Ultrahigh output energy density of explosive-energy-conversion devices assembled from multilayer ferroelectric films

Abstract

Explosive-energy-conversion materials are increasingly utilized in energy, defense, and mining due to their ultra-rapid response, extra-long storage life, and enormous power density. The energy output capability and temperature stability determine the application potential of these materials. Herein, we report 0.25Pb(Mg_1/3Nb_2/3)O₃–0.75Pb(Zr_0.4Ti_0.6)O₃ + 0.2 wt% Li₂CO₃ (PMN–PZT + 2Li) multilayer films developed by cost-effective low-temperature sintering with ultrahigh output energy density and high temperature stability. The multilayer PMN–PZT + 2Li films with a volume of 0.9 cm³ could generate a current of 3156 A, exceeding that of existing ferroelectric ceramics by two orders of magnitude.

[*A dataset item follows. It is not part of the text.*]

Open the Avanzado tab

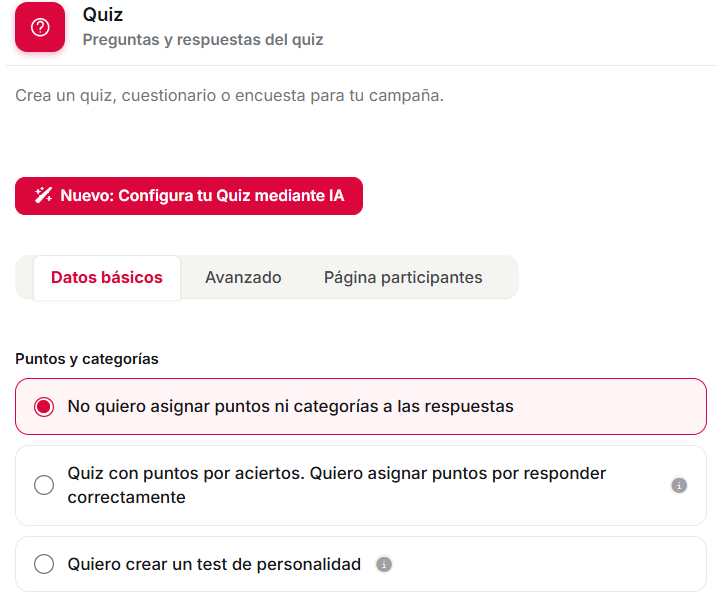coord(243,277)
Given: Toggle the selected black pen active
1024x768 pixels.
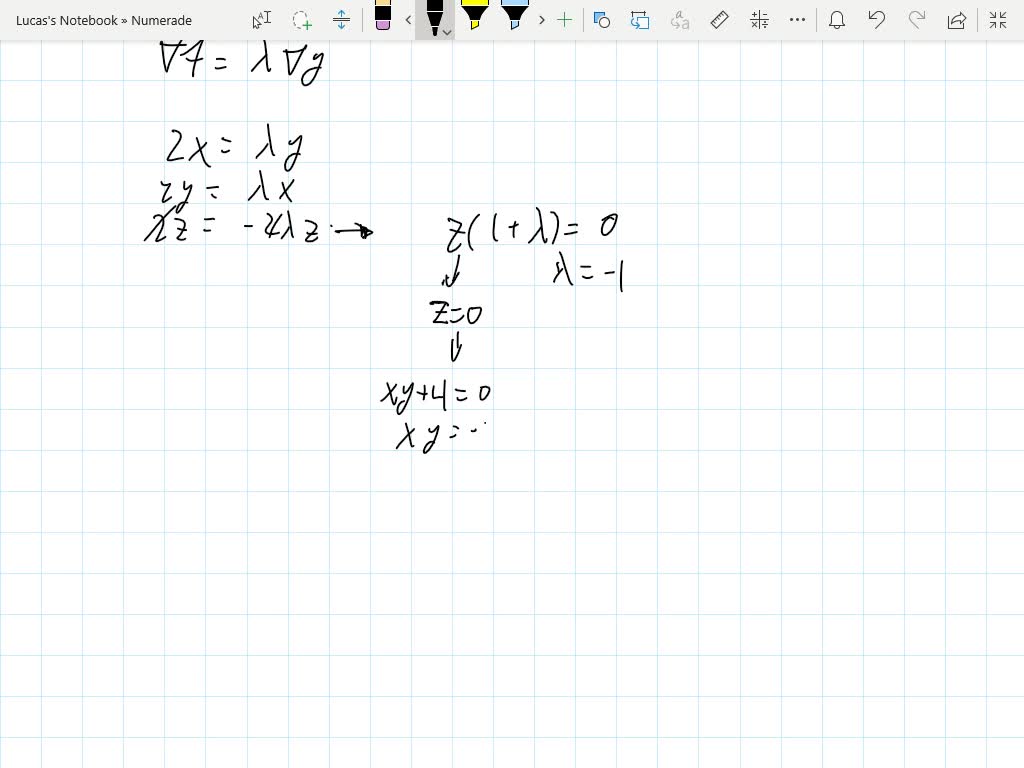Looking at the screenshot, I should (435, 18).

The output energy density of the multilayer PMN–PZT + 2Li films is up to 3.059 J cm⁻³, which is the state-of-the-art value achieved so far. The temperature stability of PMN–PZT + 2Li with the energy output could be stable up to 213 °C, higher than those of most of the ferroelectrics. In situ high-pressure synchrotron X-ray diffraction revealed that the ultrahigh output energy was derived from polar rhombohedral phase (R3m) to non-polar phase (Rc) shock-induced phase transitions. These findings provide a paradigm of multilayer design for high performance explosive-energy-conversion devices.